You are free to use the files below for academic stuff,
if so please cite in your productions our CBMI 2005 paper [BIB].
# Lexicon normalization:
"vocabulary_adaptation.txt" file displays our COREL normalized lexicon of 267 words
manually generated at LSIS lab from the 325 original words.
We mostly normalized some plurals and generalized some words like F-16 to plane.
# Auto-annotations from DIMATEX model:
Files TEST_LIST_WORD_REF_EST_FLAB and TEST_LIST_WORD_REF_EST_FLABT provide
auto-annotations from DIMATEX model.
FILES and their FORMAT:
image_name_fig6_CBMI2005.txt
NOVEL_LIST_WORD_REF
TEST_LIST_WORD_REF_EST_FLAB
TEST_LIST_WORD_REF_EST_FLABT
TRAIN_LIST_WORD_REF
vocabulary_adaptation.txt
words_13911
# File vocabulary_adaptation.txt
Give the vocabulary adaptation of 267 words manually generated at LSIS from the 325 original words.
We mostly normalized some plurals and generalized some words like F-16 to plane.
File format:
newword1:oldword1
newword2:oldword2
...
# File words_13911
The normalized lexicon used in CBMI paper.

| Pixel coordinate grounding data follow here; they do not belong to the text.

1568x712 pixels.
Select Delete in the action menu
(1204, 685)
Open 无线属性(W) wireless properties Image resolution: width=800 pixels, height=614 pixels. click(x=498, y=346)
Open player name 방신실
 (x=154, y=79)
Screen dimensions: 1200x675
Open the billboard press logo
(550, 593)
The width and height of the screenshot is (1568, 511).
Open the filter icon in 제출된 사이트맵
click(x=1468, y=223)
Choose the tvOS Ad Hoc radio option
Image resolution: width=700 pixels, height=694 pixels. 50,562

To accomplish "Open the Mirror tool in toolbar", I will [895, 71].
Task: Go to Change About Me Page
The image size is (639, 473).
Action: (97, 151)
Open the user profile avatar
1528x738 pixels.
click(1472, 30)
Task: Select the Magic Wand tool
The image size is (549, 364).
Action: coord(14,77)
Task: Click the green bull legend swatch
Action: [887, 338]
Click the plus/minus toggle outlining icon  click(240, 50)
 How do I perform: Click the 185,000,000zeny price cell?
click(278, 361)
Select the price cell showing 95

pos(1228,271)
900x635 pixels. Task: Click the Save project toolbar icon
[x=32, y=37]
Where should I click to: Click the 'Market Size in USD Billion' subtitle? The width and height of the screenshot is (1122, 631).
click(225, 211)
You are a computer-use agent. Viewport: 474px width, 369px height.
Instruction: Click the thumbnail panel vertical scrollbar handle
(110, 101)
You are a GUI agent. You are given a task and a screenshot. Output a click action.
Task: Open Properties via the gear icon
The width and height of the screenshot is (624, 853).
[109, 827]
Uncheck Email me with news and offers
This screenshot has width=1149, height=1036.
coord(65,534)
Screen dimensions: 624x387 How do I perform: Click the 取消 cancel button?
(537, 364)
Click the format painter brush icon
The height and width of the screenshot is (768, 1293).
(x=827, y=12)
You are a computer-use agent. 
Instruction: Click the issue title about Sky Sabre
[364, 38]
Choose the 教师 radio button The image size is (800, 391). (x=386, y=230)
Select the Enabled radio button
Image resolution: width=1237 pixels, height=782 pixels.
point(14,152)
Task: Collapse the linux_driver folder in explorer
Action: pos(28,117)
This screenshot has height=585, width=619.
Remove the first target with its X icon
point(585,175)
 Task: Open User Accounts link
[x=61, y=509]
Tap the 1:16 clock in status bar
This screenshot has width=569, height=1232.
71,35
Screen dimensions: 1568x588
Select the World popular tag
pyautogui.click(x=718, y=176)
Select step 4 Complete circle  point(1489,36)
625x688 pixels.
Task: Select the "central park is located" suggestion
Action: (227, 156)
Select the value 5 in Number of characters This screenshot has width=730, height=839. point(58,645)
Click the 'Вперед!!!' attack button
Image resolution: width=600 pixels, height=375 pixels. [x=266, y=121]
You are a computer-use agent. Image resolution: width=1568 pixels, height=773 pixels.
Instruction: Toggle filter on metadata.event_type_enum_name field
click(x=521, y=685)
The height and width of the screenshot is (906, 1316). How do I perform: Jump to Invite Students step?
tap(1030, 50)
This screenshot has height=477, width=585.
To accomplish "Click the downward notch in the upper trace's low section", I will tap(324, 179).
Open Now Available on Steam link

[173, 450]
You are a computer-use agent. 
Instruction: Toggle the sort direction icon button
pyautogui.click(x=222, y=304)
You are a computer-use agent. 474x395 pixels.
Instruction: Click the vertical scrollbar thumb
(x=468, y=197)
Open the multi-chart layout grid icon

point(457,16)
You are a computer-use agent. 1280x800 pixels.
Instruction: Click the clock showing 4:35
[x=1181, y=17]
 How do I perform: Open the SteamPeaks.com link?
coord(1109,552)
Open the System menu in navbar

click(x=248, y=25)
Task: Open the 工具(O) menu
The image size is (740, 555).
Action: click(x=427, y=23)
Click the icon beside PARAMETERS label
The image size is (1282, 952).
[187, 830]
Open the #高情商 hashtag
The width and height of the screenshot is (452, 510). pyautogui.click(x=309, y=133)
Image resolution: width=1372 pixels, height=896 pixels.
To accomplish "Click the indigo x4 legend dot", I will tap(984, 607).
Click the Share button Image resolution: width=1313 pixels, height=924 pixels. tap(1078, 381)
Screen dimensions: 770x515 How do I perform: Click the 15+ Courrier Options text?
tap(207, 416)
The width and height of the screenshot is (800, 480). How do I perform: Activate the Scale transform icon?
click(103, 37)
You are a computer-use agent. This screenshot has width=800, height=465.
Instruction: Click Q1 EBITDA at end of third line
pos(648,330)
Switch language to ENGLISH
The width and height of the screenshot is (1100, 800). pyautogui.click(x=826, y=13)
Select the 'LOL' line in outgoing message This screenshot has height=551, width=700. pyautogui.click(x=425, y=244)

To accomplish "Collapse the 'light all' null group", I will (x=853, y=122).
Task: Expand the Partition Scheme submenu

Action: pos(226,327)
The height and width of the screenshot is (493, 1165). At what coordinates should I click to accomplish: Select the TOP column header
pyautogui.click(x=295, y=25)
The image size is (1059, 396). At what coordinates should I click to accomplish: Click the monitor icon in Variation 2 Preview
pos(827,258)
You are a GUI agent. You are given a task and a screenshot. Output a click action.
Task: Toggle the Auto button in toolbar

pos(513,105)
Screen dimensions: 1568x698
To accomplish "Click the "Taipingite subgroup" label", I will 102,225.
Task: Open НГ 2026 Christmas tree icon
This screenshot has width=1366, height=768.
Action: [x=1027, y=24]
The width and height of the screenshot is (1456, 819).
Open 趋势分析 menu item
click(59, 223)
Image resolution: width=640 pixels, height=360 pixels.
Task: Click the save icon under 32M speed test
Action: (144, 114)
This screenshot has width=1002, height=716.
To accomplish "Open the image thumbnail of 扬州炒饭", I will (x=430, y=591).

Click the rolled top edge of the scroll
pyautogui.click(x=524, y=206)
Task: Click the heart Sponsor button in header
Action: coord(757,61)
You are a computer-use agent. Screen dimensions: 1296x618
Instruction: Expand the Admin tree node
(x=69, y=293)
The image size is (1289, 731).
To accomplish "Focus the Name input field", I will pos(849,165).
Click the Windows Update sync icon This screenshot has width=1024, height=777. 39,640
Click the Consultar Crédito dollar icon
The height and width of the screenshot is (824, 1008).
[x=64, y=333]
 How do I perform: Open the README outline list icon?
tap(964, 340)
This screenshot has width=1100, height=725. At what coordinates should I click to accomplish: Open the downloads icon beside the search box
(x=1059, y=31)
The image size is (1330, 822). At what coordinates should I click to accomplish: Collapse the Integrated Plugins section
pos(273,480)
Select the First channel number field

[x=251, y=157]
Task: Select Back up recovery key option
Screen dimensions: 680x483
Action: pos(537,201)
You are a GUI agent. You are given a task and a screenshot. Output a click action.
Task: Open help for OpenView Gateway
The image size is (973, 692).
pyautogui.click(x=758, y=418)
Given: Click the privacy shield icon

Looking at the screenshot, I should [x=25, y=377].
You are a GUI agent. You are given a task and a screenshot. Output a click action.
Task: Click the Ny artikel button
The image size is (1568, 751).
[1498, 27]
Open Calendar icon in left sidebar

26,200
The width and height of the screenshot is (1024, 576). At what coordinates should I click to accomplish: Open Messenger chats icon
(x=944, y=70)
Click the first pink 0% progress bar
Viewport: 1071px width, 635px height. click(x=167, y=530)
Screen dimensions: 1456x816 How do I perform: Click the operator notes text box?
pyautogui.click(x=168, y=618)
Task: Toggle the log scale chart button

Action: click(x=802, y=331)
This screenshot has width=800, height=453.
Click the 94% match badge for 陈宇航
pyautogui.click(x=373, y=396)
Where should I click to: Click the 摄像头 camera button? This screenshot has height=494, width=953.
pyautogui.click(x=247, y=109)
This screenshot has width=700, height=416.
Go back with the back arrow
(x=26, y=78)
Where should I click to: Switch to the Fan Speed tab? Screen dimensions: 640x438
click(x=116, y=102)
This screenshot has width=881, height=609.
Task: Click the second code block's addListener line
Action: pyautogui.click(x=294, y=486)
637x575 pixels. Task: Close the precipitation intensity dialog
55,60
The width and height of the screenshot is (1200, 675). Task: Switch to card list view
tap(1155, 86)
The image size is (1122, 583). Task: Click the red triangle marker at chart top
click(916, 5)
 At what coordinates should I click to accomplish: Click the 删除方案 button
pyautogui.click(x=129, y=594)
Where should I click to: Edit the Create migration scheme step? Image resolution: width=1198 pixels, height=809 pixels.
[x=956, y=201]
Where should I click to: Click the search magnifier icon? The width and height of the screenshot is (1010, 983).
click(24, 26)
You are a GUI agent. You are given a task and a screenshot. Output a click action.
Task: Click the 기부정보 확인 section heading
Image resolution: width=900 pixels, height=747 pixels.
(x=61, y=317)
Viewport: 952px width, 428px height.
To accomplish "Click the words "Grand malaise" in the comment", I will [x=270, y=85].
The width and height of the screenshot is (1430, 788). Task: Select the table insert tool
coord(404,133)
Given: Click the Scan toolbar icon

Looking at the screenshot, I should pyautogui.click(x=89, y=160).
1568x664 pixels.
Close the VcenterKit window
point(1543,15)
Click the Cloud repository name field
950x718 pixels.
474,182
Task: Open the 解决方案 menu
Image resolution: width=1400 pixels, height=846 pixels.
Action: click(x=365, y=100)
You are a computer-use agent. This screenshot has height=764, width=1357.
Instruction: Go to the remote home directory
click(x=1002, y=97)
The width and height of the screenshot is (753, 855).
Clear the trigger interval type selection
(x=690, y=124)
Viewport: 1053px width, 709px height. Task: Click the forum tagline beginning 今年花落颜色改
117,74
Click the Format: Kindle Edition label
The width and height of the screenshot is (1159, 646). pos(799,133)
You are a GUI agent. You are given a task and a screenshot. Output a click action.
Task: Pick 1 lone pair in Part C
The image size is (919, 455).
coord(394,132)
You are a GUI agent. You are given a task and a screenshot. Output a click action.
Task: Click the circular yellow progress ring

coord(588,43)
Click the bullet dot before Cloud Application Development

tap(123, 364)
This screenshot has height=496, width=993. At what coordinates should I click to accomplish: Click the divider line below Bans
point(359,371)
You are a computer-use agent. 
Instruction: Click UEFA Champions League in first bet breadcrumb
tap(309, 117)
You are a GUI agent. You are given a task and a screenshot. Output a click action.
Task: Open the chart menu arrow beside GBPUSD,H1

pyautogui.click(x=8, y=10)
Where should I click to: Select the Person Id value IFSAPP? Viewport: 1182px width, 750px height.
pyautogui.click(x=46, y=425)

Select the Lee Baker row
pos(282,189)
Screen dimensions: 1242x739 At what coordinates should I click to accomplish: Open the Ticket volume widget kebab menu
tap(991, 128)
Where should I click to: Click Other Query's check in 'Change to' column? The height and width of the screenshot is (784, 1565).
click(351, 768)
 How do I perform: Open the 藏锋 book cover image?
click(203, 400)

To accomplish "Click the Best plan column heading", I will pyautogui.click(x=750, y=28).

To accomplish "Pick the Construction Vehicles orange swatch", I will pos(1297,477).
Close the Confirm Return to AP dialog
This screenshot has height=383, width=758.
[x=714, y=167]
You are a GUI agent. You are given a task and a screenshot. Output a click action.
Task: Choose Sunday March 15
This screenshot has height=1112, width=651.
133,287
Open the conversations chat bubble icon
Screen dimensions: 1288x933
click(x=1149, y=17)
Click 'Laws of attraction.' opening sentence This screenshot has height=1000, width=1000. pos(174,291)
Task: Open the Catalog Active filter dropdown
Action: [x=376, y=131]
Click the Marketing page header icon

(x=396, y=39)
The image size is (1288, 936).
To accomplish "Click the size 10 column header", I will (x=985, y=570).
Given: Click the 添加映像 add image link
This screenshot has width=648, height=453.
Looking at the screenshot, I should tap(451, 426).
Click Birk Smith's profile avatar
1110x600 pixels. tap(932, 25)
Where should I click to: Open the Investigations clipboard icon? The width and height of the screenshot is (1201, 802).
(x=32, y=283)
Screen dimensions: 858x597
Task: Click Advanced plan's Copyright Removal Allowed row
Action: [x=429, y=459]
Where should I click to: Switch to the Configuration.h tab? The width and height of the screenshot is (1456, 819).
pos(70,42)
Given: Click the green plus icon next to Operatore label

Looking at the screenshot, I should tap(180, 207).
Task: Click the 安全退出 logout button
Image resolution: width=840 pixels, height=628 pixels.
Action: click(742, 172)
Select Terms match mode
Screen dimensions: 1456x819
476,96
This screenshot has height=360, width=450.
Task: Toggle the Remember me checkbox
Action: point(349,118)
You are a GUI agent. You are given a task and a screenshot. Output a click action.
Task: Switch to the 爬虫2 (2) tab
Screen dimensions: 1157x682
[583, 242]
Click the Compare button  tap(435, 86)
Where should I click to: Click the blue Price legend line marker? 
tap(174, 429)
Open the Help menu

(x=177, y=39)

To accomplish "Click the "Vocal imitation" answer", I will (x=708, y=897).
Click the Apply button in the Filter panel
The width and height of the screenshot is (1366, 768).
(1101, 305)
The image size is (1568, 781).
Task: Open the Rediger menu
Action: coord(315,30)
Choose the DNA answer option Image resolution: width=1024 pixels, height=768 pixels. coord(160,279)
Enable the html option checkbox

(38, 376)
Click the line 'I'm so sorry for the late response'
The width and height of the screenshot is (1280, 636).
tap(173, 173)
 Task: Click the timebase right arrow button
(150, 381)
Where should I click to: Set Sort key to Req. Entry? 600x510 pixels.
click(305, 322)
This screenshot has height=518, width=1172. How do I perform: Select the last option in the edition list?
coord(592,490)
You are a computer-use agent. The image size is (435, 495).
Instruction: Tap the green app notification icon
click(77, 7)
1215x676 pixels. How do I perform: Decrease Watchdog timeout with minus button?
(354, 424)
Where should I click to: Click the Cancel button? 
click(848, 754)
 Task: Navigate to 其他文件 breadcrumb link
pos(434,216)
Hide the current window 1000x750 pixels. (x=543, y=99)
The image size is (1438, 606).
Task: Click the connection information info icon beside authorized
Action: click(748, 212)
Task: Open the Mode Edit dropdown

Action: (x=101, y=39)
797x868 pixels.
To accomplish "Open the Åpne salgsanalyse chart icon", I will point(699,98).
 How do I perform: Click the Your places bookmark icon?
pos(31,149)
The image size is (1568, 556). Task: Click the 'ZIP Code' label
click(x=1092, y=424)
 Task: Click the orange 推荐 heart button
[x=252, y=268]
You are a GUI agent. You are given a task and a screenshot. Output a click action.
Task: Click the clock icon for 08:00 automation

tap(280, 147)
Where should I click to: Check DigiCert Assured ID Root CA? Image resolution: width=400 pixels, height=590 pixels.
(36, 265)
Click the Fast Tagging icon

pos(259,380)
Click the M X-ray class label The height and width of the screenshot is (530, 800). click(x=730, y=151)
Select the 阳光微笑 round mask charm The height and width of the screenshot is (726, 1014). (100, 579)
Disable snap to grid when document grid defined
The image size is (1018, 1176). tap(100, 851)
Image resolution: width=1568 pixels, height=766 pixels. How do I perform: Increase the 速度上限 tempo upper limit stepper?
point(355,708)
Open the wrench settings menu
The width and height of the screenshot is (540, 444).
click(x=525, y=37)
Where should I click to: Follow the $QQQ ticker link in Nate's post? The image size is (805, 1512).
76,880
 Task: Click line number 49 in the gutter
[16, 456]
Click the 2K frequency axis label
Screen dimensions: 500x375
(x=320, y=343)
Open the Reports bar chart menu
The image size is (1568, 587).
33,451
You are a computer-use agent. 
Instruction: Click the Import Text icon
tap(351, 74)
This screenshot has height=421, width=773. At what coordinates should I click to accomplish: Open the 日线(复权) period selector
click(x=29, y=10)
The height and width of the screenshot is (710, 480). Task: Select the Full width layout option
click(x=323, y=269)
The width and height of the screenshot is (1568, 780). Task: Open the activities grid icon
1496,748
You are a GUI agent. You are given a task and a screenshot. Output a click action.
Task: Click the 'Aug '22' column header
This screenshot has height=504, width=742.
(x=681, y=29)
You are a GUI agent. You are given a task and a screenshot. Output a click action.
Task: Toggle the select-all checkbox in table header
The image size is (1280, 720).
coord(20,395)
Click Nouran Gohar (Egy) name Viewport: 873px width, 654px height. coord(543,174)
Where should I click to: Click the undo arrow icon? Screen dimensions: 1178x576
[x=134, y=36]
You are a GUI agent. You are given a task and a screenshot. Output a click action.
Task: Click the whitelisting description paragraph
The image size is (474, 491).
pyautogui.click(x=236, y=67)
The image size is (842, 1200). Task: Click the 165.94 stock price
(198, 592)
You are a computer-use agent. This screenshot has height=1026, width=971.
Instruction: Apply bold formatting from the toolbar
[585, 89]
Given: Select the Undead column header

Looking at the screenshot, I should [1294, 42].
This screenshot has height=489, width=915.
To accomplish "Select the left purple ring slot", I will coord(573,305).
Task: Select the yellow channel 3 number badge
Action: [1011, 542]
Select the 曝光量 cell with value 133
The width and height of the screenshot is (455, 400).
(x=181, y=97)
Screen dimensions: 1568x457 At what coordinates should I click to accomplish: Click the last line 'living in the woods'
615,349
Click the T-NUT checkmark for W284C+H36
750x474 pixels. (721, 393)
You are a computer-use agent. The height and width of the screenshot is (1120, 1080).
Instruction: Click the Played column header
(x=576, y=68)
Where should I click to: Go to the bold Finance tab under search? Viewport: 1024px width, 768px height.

The line number is the word number.
# File TRAIN_LIST_WORD_REF
Columns
1 Train set image COREL number.
2:6 Number of the COREL reference words (in our lexicon) for each image. 0 is for no word.
# File TEST_LIST_WORD_REF_EST_FLAB/TEST_LIST_WORD_REF_EST_FLABT
Columns
1 Test set image COREL number.
2:6 Number of the COREL reference words (in our lexicon) for each image. 0 is for no word.
7:16 The 10 first estimated words sorted from high to low probabilities (Method = E1 FLAB see CBMI05).
# File NOVEL_LIST_WORD_REF (other images from Kobus Barnard set)
Columns
1 Novel image number.
2:6 Reference
# File image_name_fig6_CBMI2005.txt
List the image numbers demonstrated in figure 6 of the paper.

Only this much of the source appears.